1) Human Organs on Chips
Human cell-based models recreate the architecture, environments and functions of human tissues and organs in ways that are not possible with conventional cell culture approaches. And according to NAVS’ Director of Science Programs, Dr. Pam Osenkowski, this new approach could be very good news for animals.

“These ‘organs on chips’ have the potential to reduce—and even replace—the use of animals in a number of areas of study,” she notes, “including drug development and toxicity testing.”

The International Foundation for Ethical Research, which is supported primarily through a grant from NAVS, is currently funding work in this area.

2) Human Brain Disorders in a Dish
Research aimed at generating neurons from human stem cells has led to the generation of powerful, human-relevant in vitro tools which have the potential to lessen reliance on animal models for disease modeling and drug discovery.

“We continue to be inspired by the progress being made in ‘disease in a dish’ models for neurodegenerative disorders, which were driven, in large part, by limitations in existing animal and cell models,” says Osenkowski.

These tools are now being used to study—at the cellular level—numerous brain disorders, including Alzheimer’s disease and Parkinson’s disease.

#### Required tasks:
1. Please quote, word for word, the part of the passage on animal-free research models that opens with the words containing "2) Human Brain" and closes with "and Parkinson’s disease.".
2. Write what comes next in the passage on animal-free research models, picking up after its final sentence.
You can ignore the entries that follow this passage on animal-free research models.

#### Records shown:
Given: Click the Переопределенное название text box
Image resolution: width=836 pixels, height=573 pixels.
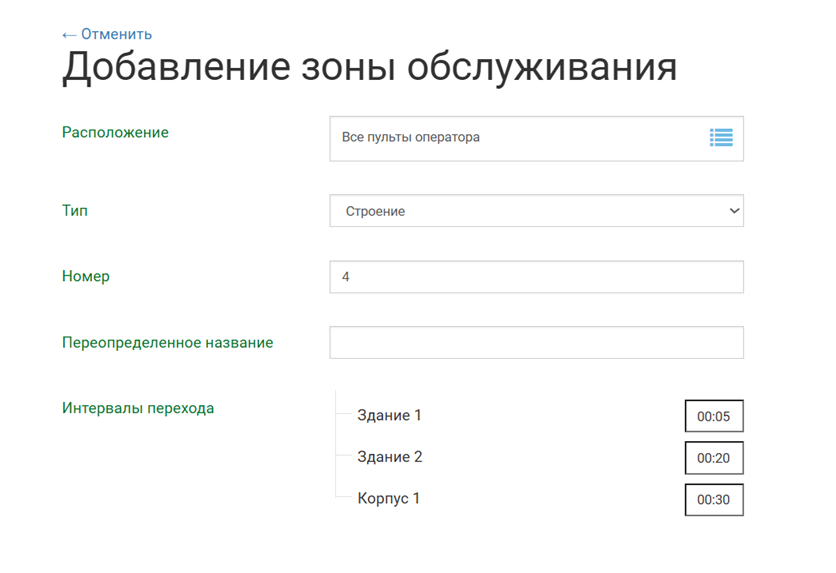Looking at the screenshot, I should 536,342.
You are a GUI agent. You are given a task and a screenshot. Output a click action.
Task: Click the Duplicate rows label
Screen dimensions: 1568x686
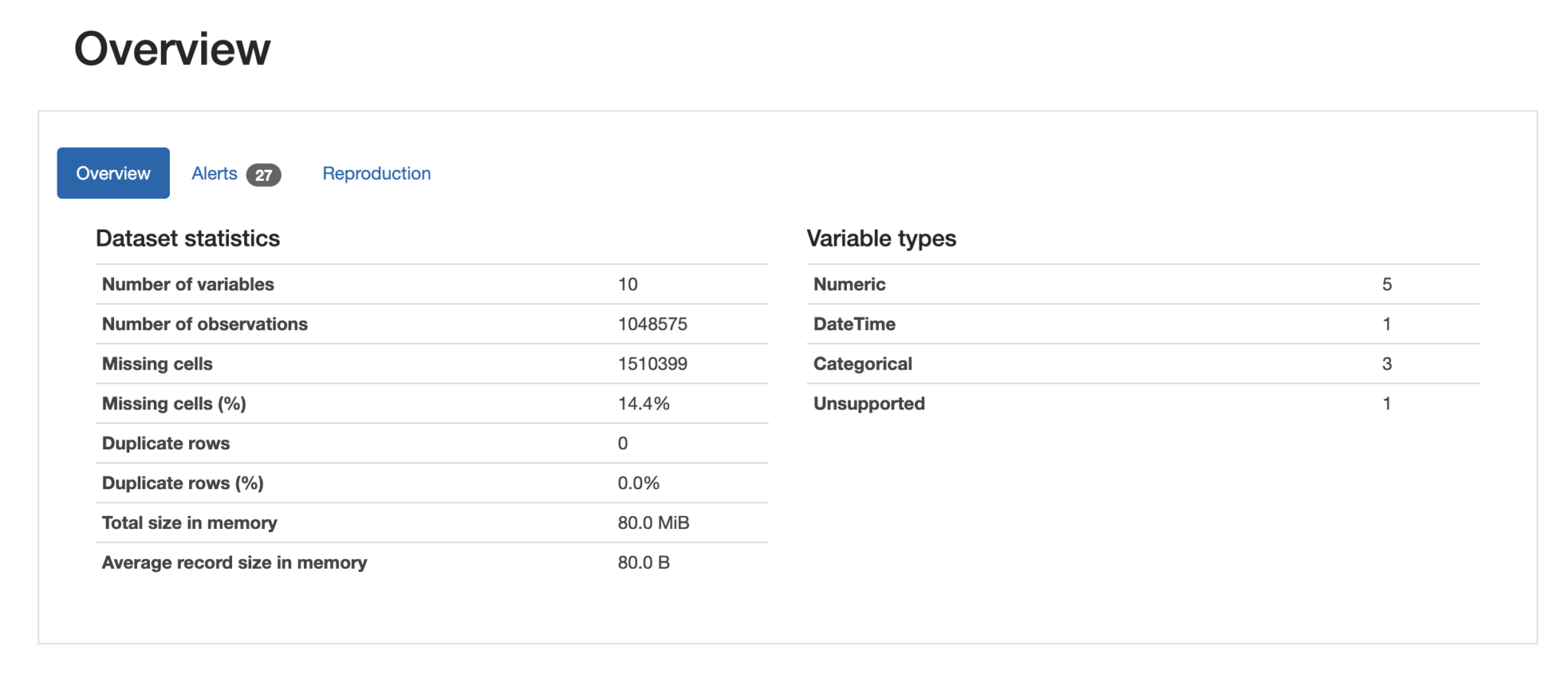pyautogui.click(x=165, y=444)
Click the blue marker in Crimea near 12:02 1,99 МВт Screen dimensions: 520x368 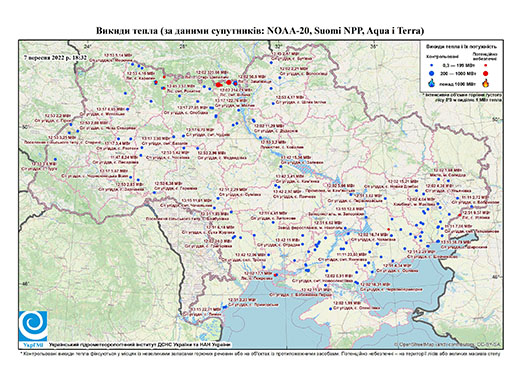tap(330, 309)
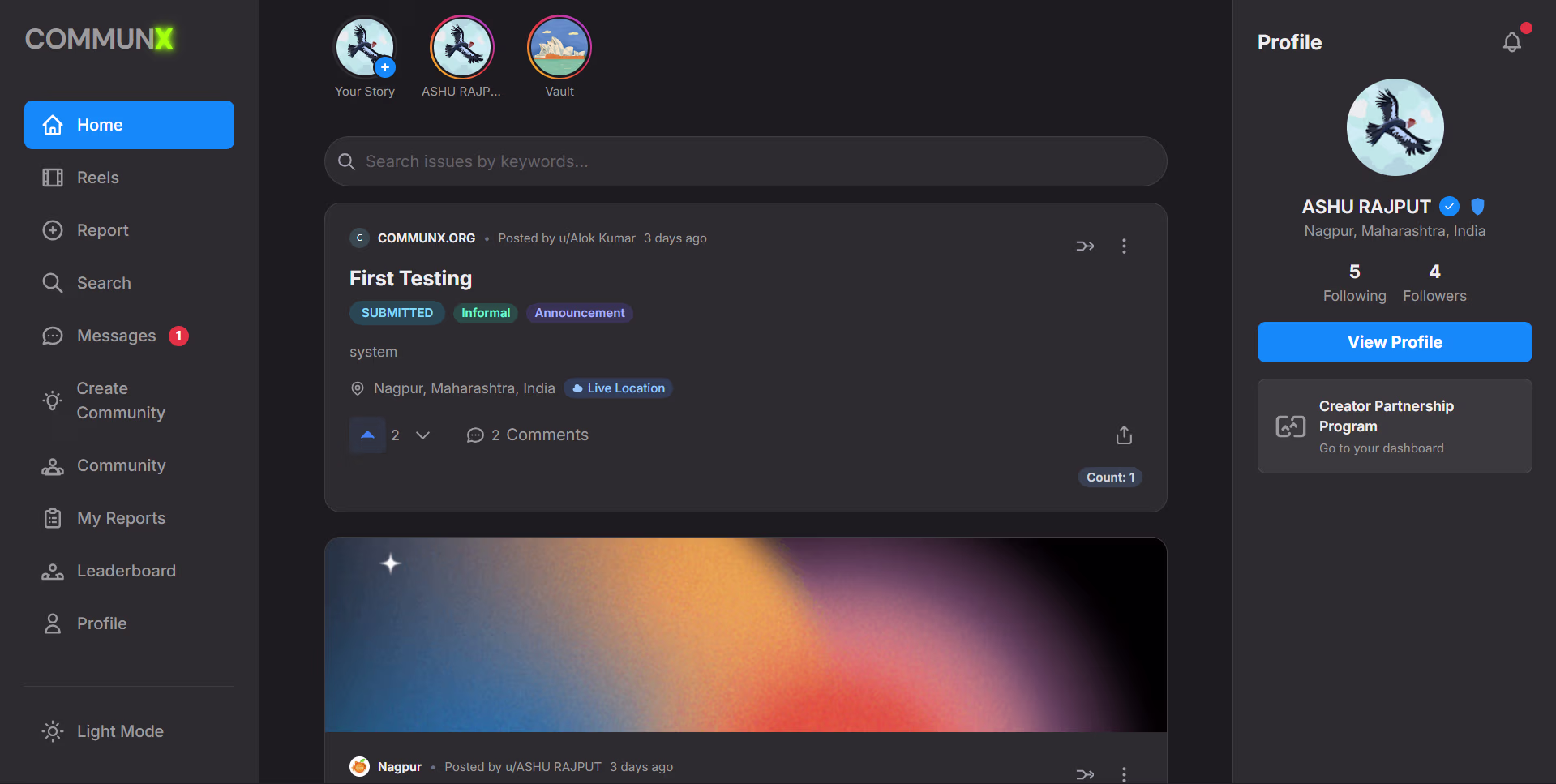Click the verified badge beside ASHU RAJPUT
1556x784 pixels.
pyautogui.click(x=1450, y=207)
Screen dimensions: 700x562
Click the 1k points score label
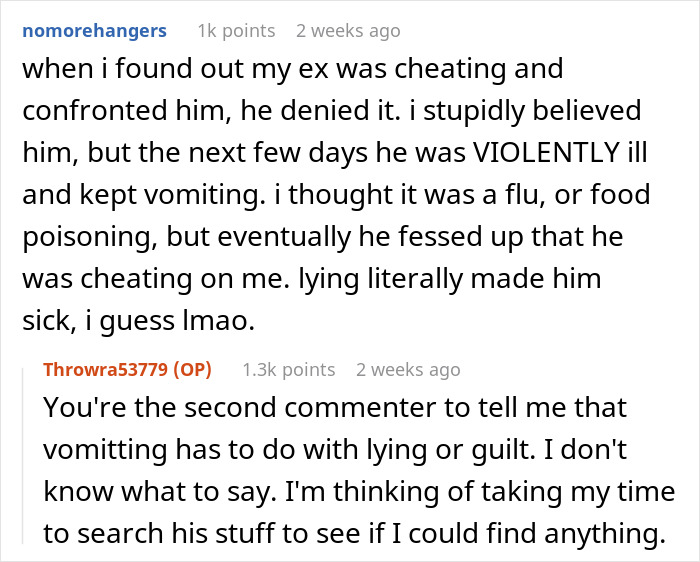click(x=237, y=31)
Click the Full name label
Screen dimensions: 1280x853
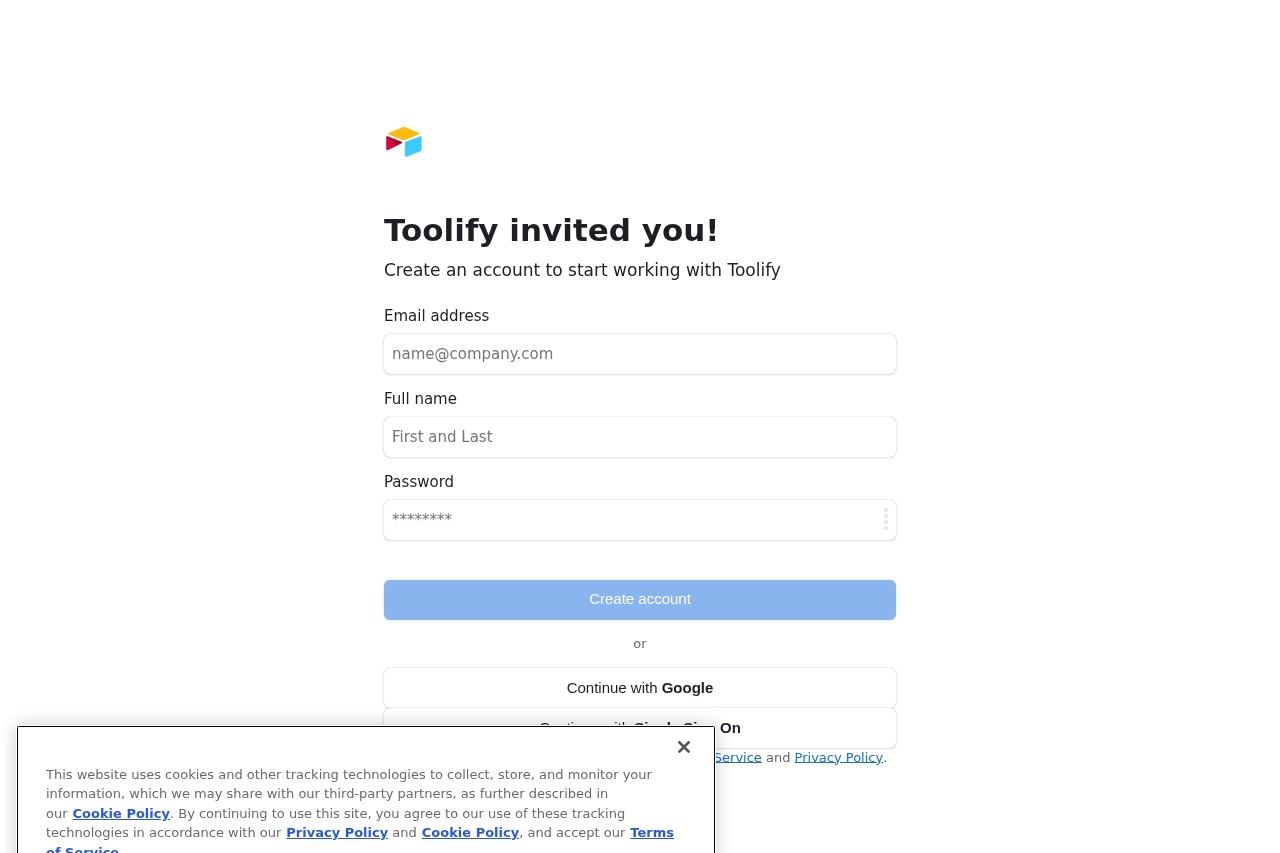(x=420, y=399)
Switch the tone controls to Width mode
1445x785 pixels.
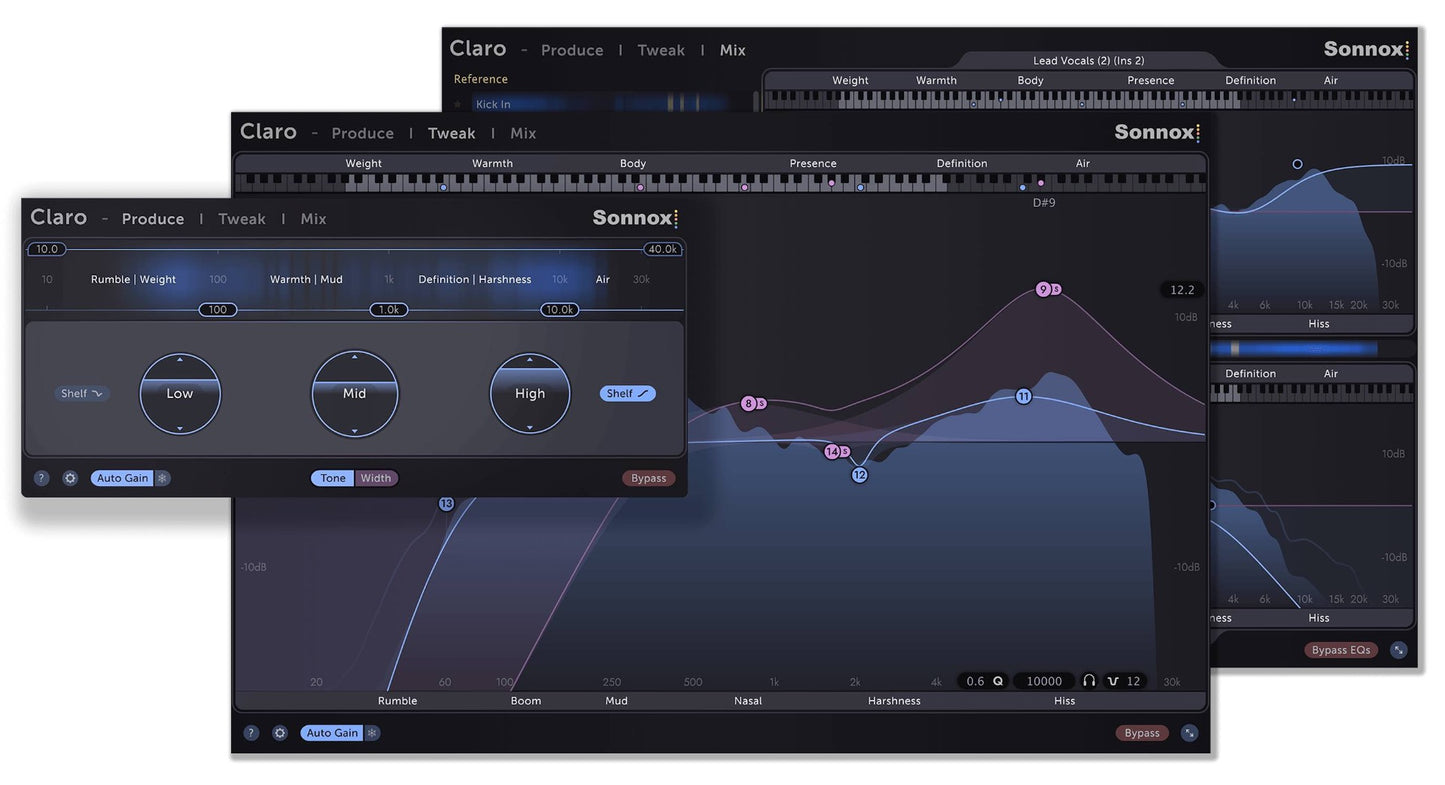[376, 478]
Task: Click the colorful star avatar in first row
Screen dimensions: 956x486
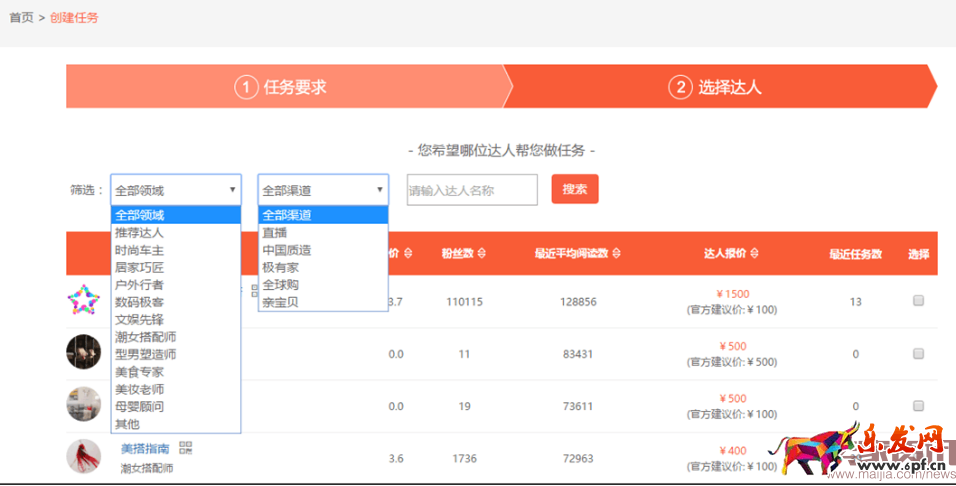Action: click(x=83, y=299)
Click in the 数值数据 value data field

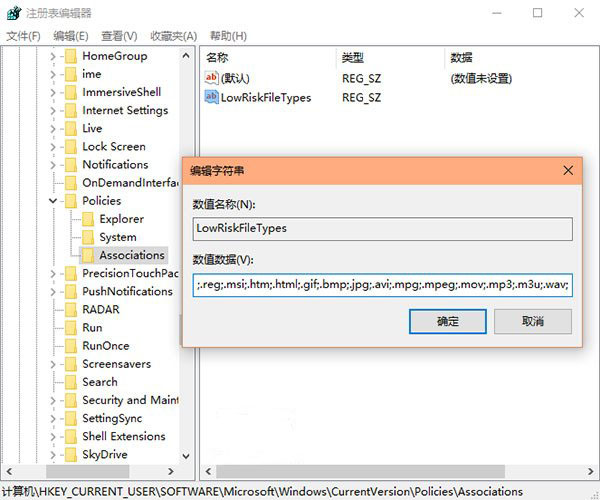382,285
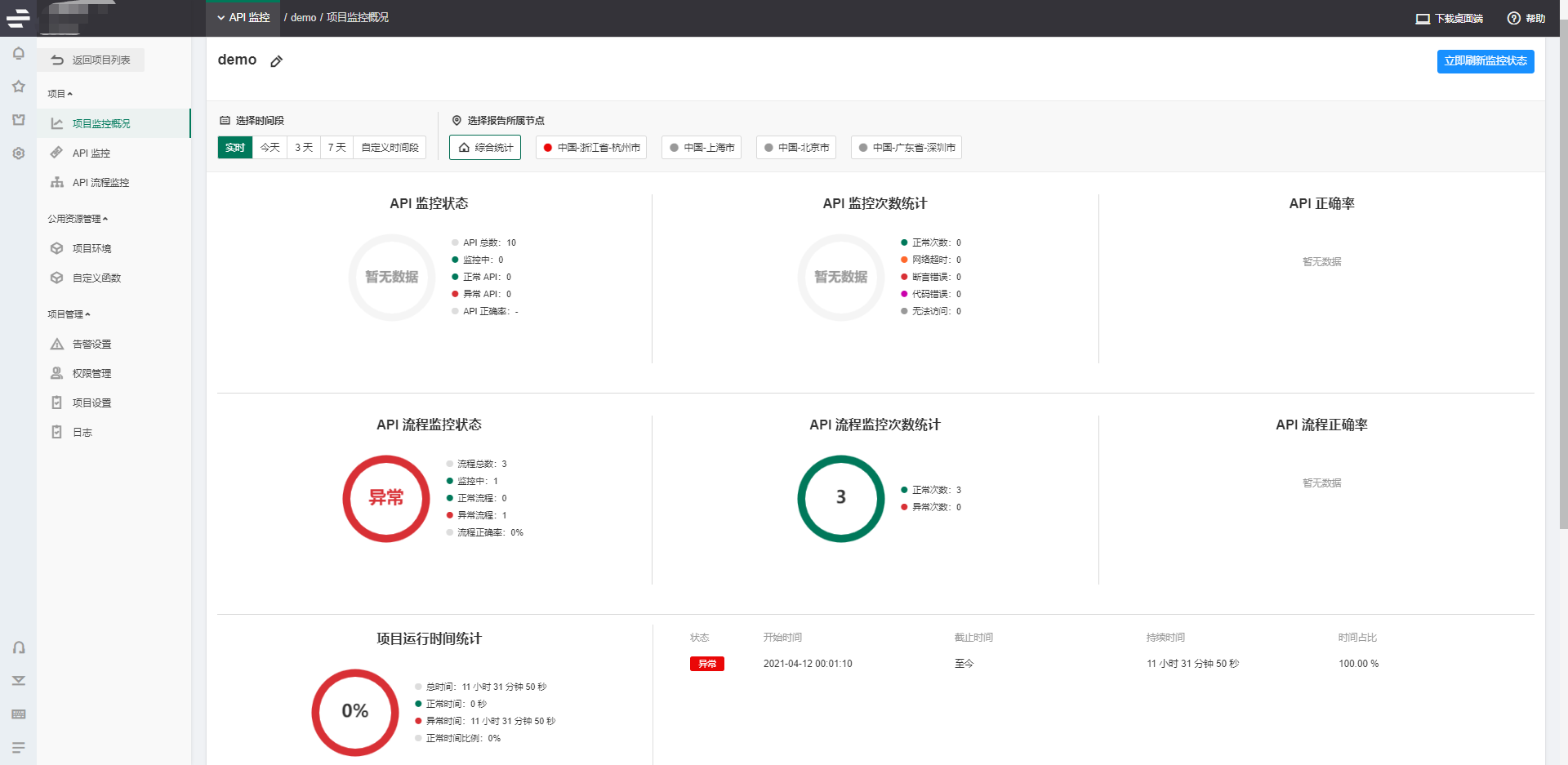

#### Answers by task:
1.
2) Human Brain Disorders in a Dish
Research aimed at generating neurons from human stem cells has led to the generation of powerful, human-relevant in vitro tools which have the potential to lessen reliance on animal models for disease modeling and drug discovery.

“We continue to be inspired by the progress being made in ‘disease in a dish’ models for neurodegenerative disorders, which were driven, in large part, by limitations in existing animal and cell models,” says Osenkowski.

These tools are now being used to study—at the cellular level—numerous brain disorders, including Alzheimer’s disease and Parkinson’s disease.

2.
3) Reduction of Animal Use in Research in the United States
According to the latest Animal and Plant Health Inspection Service Annual Reports, the number of Animal Welfare Act (AWA)-covered animals used in research, testing and teaching has declined by 21% since 2010. The decline, however, comes with a significant caveat. While this is welcome news, the new statistics still, unfortunately, offer an incomplete picture of animal use in this country, as they fail to address how animals are being used. Further, and more importantly, the statistics do not include information on the majority of animals used in research—including mice, rats and cold-blooded animals—which are not covered by the AWA.

4) Non-Animal Pathway-Based Toxicology
Traditional toxicity tests, performed to evaluate the potential of chemicals to cause adverse health effects, rely heavily on animal models. That reliance, however, may be changing. Advancements in our understanding of biology and experimental approaches are enabling researchers to develop innovative approaches focused on understanding ‘toxicity pathways’ to make such testing faster, cheaper, and more directly human relevant.

While animal models used in toxicity tests are observed for obvious signs of adverse health effects, studies of toxicity pathways using in vitro and in silico approaches highlight biological changes that occur at the molecular level. Approaches such as these may give researchers the ability to better predict the effects of chemical exposures on humans.

This is another area in which the NAVS-funded International Foundation for Ethical Research is currently supporting graduate student research.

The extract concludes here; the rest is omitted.